It has been shown by Eichhorn, Linz and Hänggi in 2000 that the numerical values of Lyapunov exponents are invariant under any invertible variable transform. This is just a reformulation of the fact that they are metric invariant, because the authors presume the norm $|\cdot|$ to be an arbitrary norm in the given coordinates - just it's basic properties such as linearity are enough.
To get some intuition for this - Lyapunov exponents are linked with the Haussdorf or fractal dimension of the trajectory. Even though the Hausdorff dimension is defined on a metric space, we have an intuition that a fractal dimension is actually more of a property of differential structure rather than of a specific notion of length/surface/volume. The metric is just a handle to get to the fractal dimension, but it's nature is non-metric. We can understand acquiring Lyapunov exponents in a similar way - the metric is just a handle and we choose one arbitrarily.

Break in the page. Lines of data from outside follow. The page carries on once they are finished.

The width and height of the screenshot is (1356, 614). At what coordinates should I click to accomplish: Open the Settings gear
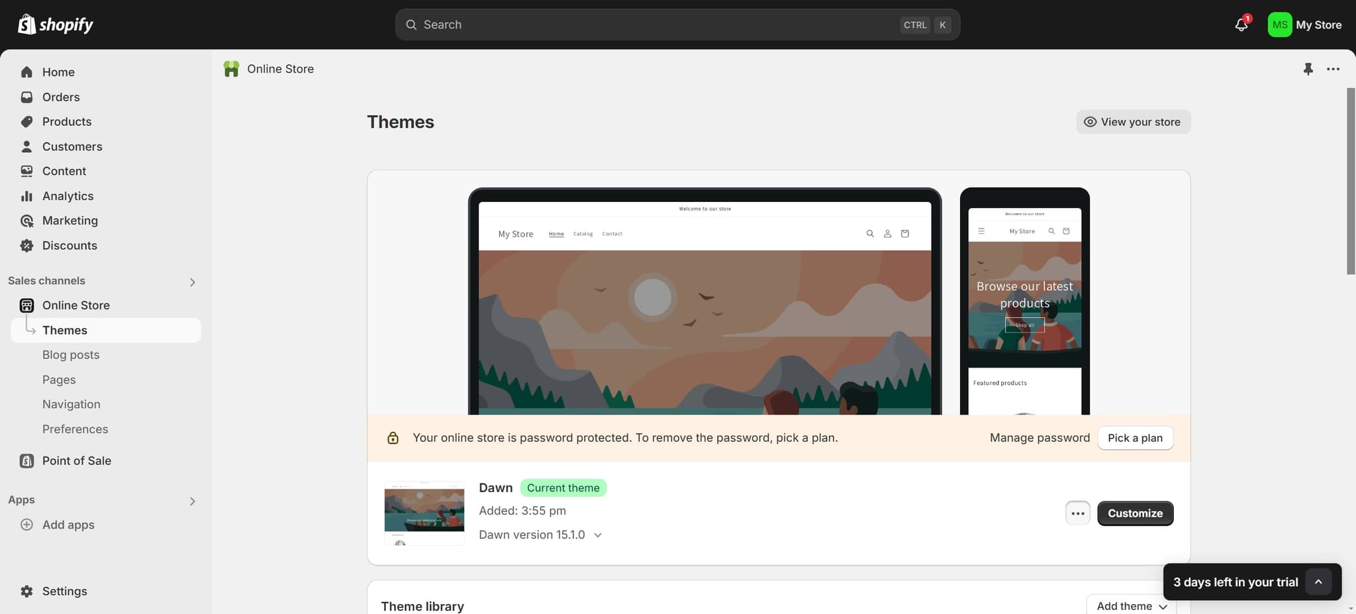[26, 591]
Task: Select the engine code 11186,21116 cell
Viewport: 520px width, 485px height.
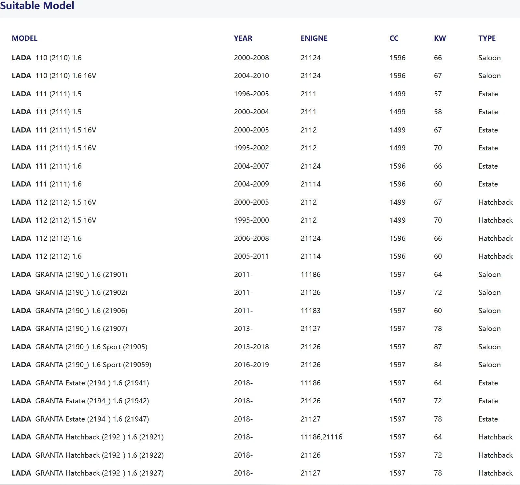Action: (x=321, y=437)
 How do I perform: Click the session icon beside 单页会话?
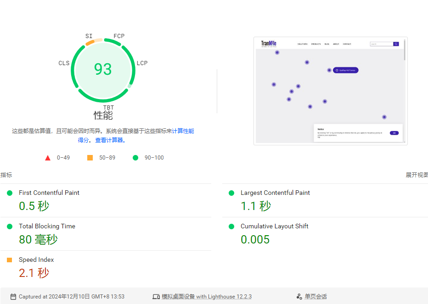(x=299, y=297)
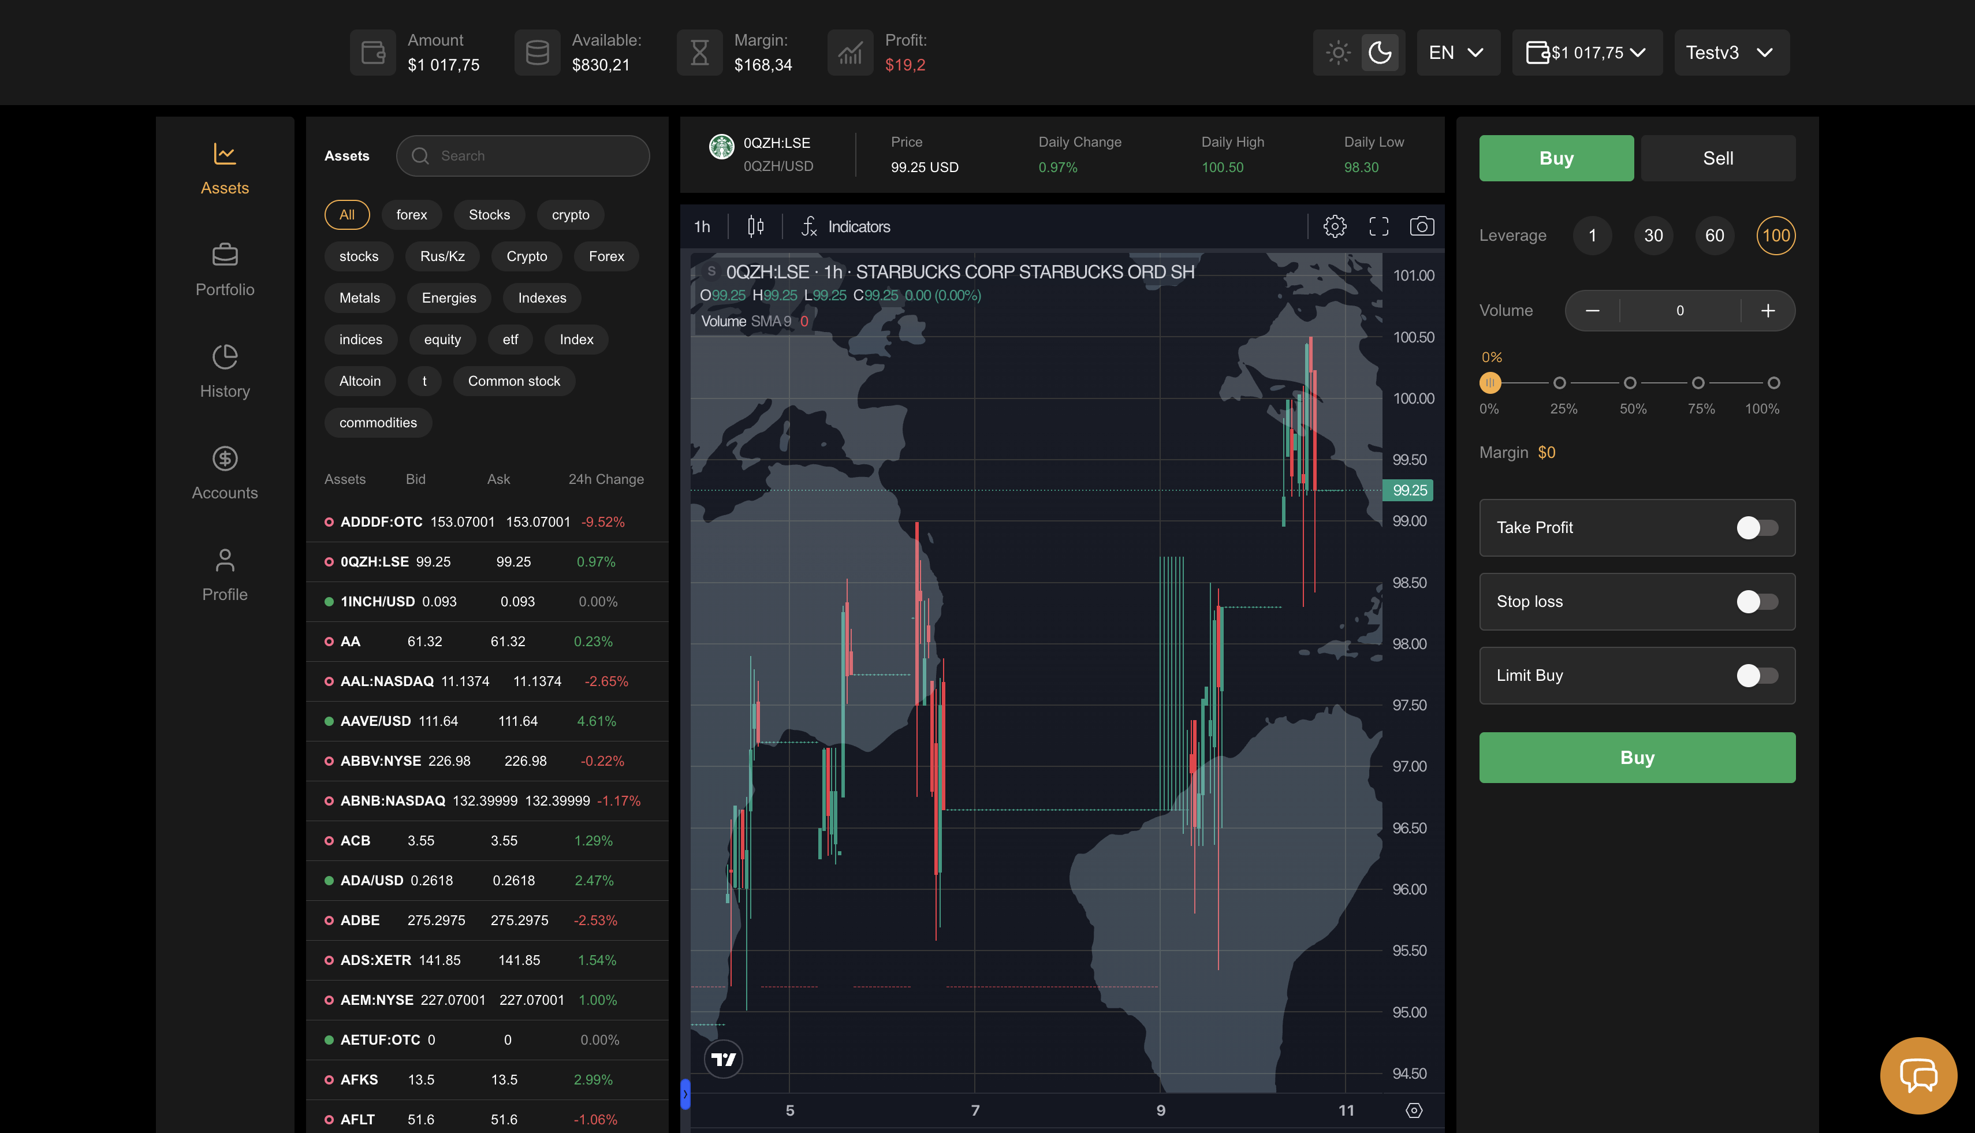Open the Testv3 account dropdown
The height and width of the screenshot is (1133, 1975).
[1731, 52]
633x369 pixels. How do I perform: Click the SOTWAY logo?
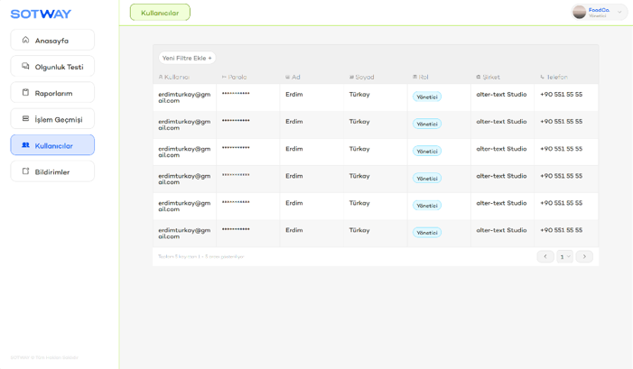coord(41,14)
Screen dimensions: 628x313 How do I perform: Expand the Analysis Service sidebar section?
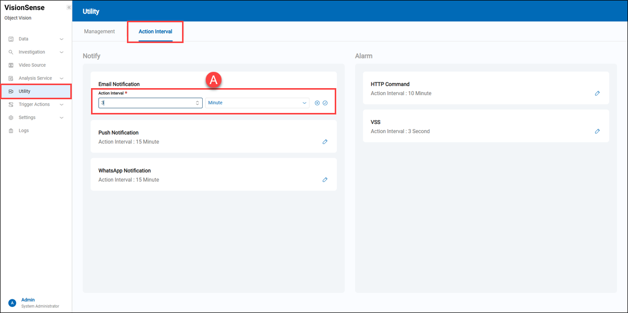point(35,79)
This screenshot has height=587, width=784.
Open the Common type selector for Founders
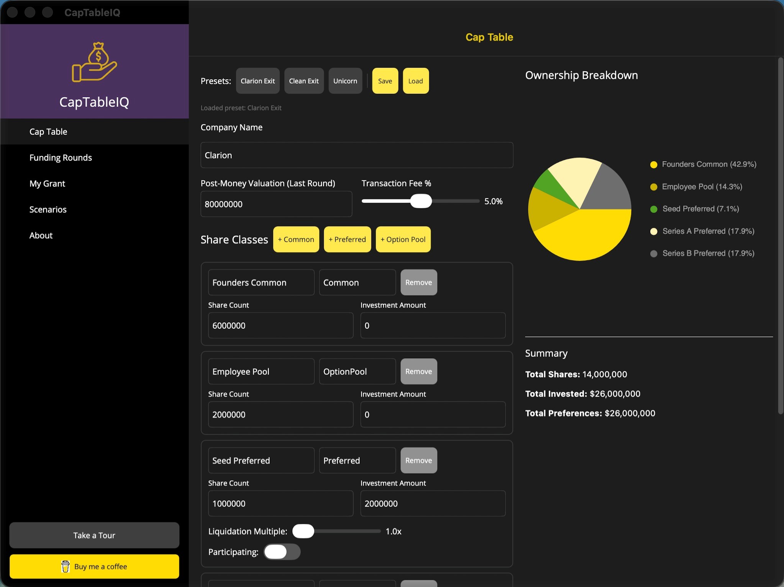[357, 282]
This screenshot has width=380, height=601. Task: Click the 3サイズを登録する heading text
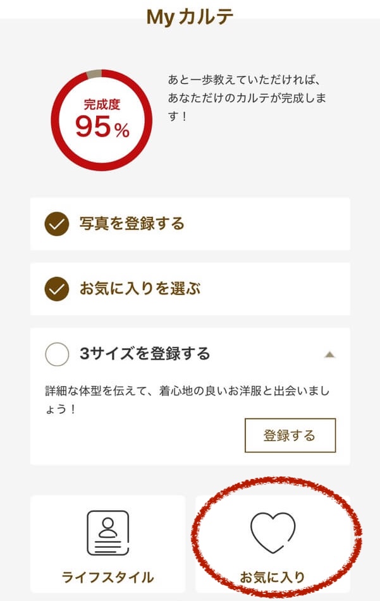click(x=145, y=354)
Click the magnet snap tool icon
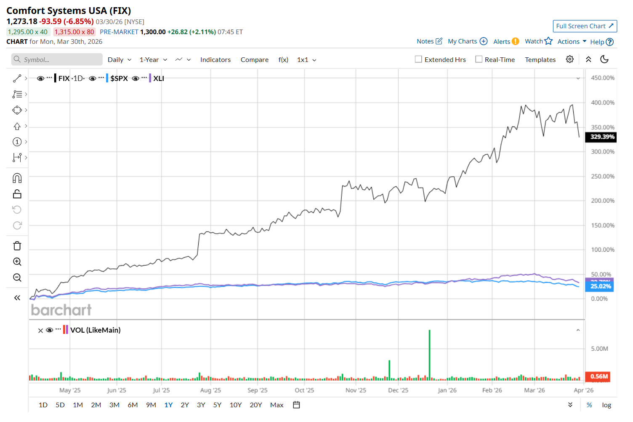The image size is (633, 422). pyautogui.click(x=17, y=178)
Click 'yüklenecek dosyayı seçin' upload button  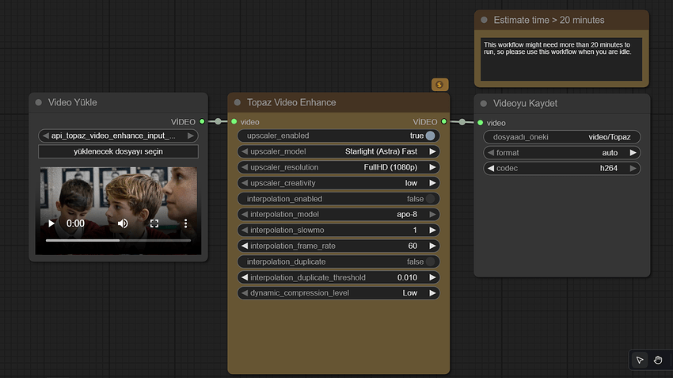coord(118,151)
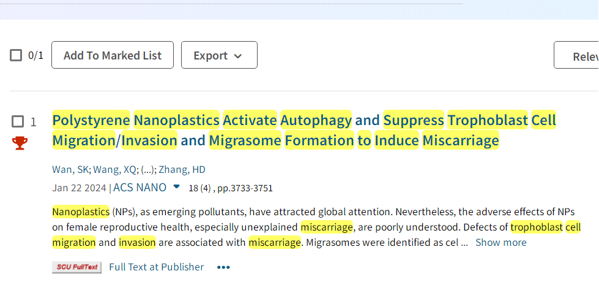Click the SCU FullText badge
Screen dimensions: 599x290
(76, 267)
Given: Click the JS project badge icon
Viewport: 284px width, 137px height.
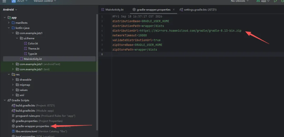Looking at the screenshot, I should click(x=14, y=1).
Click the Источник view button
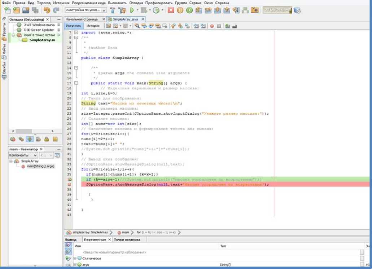Image resolution: width=372 pixels, height=269 pixels. click(x=73, y=26)
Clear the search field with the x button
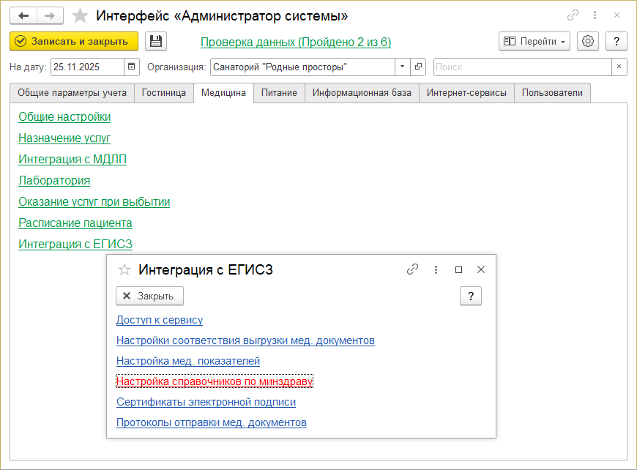637x470 pixels. 619,67
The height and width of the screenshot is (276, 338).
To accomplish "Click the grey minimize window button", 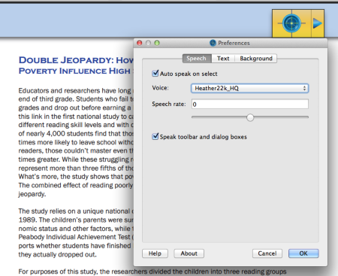I will pyautogui.click(x=148, y=43).
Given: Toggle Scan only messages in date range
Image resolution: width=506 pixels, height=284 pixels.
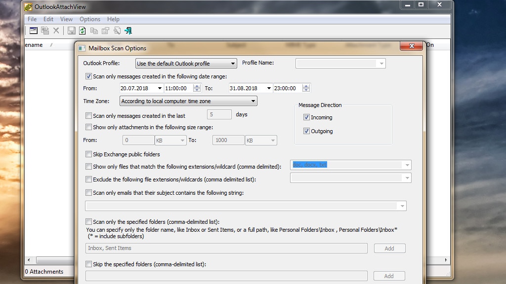Looking at the screenshot, I should (x=89, y=76).
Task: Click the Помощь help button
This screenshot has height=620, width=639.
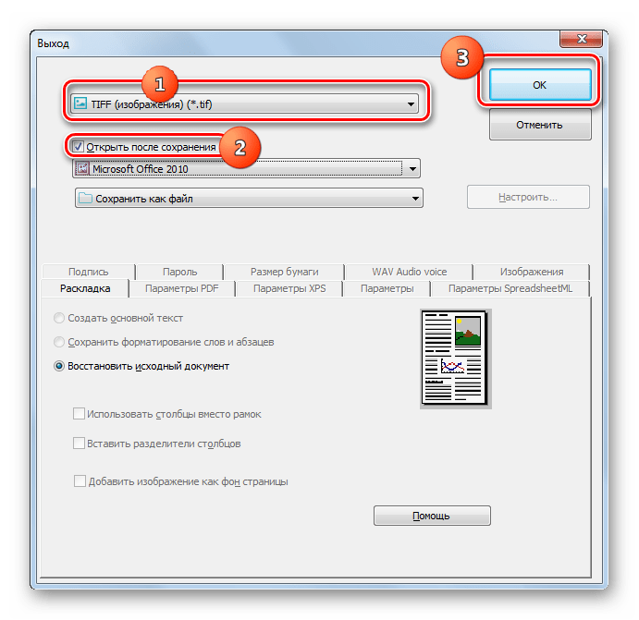Action: tap(432, 516)
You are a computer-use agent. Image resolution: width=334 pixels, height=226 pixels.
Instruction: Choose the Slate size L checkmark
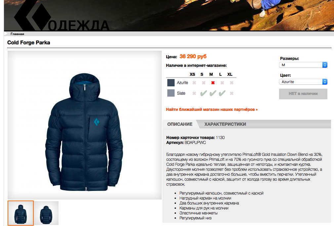point(222,93)
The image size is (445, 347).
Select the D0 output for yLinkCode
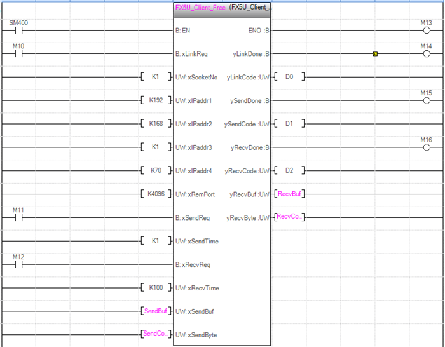(x=289, y=77)
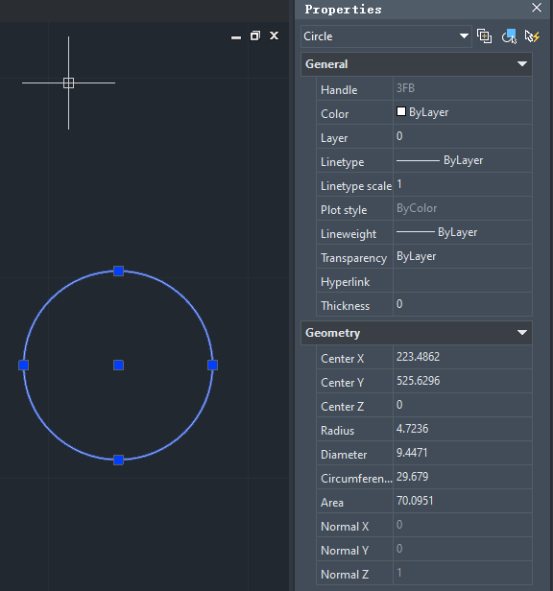Viewport: 553px width, 591px height.
Task: Click the Quick Select lightning icon
Action: point(533,36)
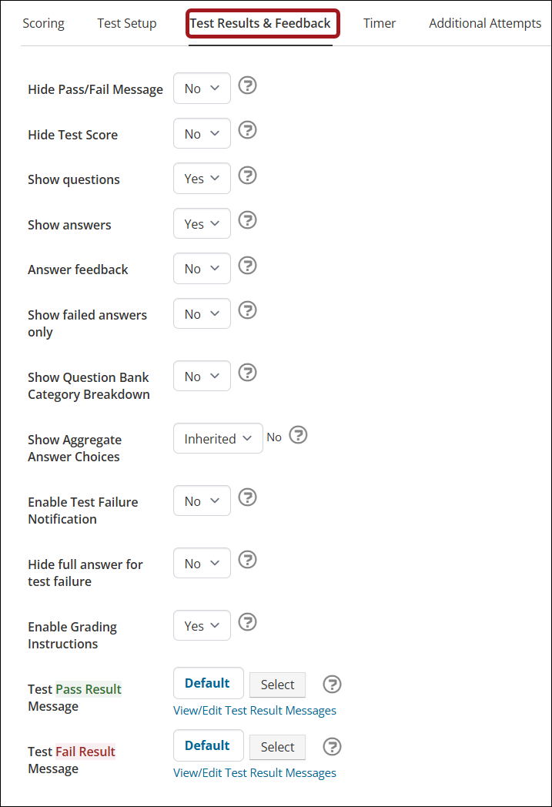Click the Default field for Test Pass Result
The width and height of the screenshot is (552, 807).
pos(209,683)
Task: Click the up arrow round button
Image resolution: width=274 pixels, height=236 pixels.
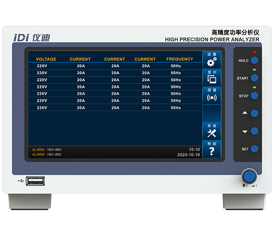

A second way to get an intuition is through the explicit definition of the exponents $\lambda$ via the linear variation $\delta x(t)$ evolved in time:
$$\lambda = \lim_{t\to \infty} \frac{\log |\delta x(t)|}{t}$$
Let us assume that $\delta x(t) = e^{\mu t}\delta x(0)$. Then out of the linearity of the norm we have $|\delta x(t)| = e^{\mu t} |\delta x(0)|$ and the limit yields
$$\lambda = \lim_{t \to \infty} (\frac{\mu t}{t} + \frac{\log |\delta x(0)|}{t})$$
The second term dies off and we have $\lambda=\mu$ for any positive definite linear $|\cdot|$. I.e. you get the same number with a different norm and thus the Lyapunov exponent gives you something which is connected to a "relative growth rate" independent of the metric. There are some loopholes to this argument and these are covered by the article cited above.